For instance, air pollution is higher in racially segregated areas and more likely to hold a higher quantity of. Those areas are often largely populated by Black residents because of the decades-long historic practice of redlining, which restricted where Black home buyers and businesses could establish themselves.
Economic inequality meets medical inequality
In their paper, Glance and fellow researchers also consider why their revealed racial injustice in health care might exist.
For one, they found that Black patients were more likely to seek treatment at underresourced hospitals and to be tended to by less experienced surgeons. People living in Black communities were also shown to have 31-fold higher odds of being treated at hospitals that serve a high proportion of specifically Black patients, underscoring that hospitals are still quite segregated.
Together, these elements led to one of the team’s proposed solutions: that the Centers for Medicare and Medicaid Services should urge health care programs to stop imposing financial penalties on hospitals that serve the greatest number of vulnerable communities.
Basically, these penalties are incurred by medical centers enrolled in what are known as value-based health care programs, which offer rewards for high quality of care. On the flip side, those programs penalize hospitals that can’t meet a certain standard, yet that’s often the consequence of being understaffed or having an increased patient load.
Second, the team says Black patients were more likely to have Medicaid insurance, in reference to the US’ public health insurance program, administered by states, for people with low incomes.
“Reducing uninsurance is important, but a big chunk of healthcare reform has been Medicaid expansion,” Glance said. “In theory, increasing the number of people who have insurance should increase access to these procedures, but in this study, we found that just getting people insurance wasn’t enough. The type of insurance also mattered.”
A paper from last year that focused on US health care, for example, suggested providers run into more obstacles when trying to bill Medicaid than they do with other insurers.
Adding to a wealth of research on the topic, the authors of that study believe such administrative hurdles at least partially explain why Medicaid patients have a hard time getting the same high-quality care as patients with Medicare — federally backed health insurance in the US for people 65 and older — or private coverage.
Along those lines, Glance and colleagues in their paper stress the importance of increasing access to private health insurance, and lowering the age of eligibility for Medicare, as well as creating a buy-in model for it.
“Efforts to increase access to commercial insurance or expand Medicare coverage — as opposed to Medicaid expansion alone — may be more successful in promoting racial equity,” the authors write.

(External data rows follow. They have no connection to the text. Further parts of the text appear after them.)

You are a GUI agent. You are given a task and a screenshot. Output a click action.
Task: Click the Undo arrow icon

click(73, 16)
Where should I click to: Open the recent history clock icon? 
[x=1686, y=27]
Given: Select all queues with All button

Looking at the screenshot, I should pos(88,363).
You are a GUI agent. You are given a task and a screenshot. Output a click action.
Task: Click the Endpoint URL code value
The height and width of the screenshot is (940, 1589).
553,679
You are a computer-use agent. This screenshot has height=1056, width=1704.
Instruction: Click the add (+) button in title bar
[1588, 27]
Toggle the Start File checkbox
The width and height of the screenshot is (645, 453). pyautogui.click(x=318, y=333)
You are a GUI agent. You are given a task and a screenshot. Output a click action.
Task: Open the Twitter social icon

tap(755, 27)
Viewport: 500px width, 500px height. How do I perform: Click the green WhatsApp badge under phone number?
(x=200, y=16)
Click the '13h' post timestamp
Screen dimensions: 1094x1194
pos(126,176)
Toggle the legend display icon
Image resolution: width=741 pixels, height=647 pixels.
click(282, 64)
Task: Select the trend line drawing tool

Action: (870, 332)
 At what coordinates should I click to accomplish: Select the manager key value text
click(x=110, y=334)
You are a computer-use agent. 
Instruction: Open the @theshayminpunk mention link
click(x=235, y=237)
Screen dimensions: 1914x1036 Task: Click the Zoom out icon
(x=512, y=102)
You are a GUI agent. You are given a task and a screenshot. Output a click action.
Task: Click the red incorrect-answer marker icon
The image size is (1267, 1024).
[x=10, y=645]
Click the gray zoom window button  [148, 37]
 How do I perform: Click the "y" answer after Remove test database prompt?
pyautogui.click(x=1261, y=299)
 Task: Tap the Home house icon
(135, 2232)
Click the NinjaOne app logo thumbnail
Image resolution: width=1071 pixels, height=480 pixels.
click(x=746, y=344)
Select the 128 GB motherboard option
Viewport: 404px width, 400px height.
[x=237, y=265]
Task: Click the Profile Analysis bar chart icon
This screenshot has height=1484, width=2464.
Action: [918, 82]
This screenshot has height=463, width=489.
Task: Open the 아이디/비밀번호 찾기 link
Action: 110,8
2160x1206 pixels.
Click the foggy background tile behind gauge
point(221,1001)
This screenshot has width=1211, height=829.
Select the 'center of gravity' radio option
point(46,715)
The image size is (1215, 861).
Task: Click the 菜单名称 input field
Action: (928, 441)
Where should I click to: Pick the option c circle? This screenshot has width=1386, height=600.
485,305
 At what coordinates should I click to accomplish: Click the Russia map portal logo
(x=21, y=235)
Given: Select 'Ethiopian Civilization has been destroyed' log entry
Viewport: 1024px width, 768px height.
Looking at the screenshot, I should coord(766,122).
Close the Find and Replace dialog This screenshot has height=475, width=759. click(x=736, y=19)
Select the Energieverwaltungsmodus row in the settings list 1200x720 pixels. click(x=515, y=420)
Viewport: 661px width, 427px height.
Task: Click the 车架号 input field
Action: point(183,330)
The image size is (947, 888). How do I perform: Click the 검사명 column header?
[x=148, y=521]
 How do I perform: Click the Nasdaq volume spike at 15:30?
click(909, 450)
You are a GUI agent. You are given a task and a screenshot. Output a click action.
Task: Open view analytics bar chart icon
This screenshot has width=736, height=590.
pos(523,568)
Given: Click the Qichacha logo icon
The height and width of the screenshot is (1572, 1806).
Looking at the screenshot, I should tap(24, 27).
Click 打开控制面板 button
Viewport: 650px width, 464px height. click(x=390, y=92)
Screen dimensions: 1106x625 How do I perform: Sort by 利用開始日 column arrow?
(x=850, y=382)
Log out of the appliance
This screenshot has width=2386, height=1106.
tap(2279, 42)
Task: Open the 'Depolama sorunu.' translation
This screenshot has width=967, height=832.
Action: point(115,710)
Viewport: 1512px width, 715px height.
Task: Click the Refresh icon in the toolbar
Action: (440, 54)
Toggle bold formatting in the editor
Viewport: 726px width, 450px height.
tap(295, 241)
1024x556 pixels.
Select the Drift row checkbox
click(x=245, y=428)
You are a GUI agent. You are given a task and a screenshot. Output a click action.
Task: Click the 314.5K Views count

This isn’t to say Medicaid is bad
Despite Glance’s study finding a correlation between type of insurance and access to minimally invasive heart procedures, the value of Medicaid itself is more nuanced than it might seem.
There are a multitude of crucial variables at play when it comes to who has Medicaid, Medicare or private insurance. People with private insurance, for instance, tend to be wealthier and healthier than people with Medicaid, meaning health outcome inequities are likely based on much more than just who has which insurance.
“Of note,” Wednesday’s study authors said, “even among patients with commercial or Medicare insurance, non-Hispanic Black individuals were still less likely to undergo minimally invasive surgery than non-Hispanic White individuals.”
Plus, at the end of the day, it’s better for low-income families to have some health insurance than none. Medicaid is often the only option for some households. As of August, it provided for more than 90 million people.
For the purest results on Medicaid value as a whole, a massive randomized trial would need to be conducted. To that end, the authors of the recent study say further investigation into their proposed reasons for cardiac surgery inequities is required, but think this is a solid start to solving the problem.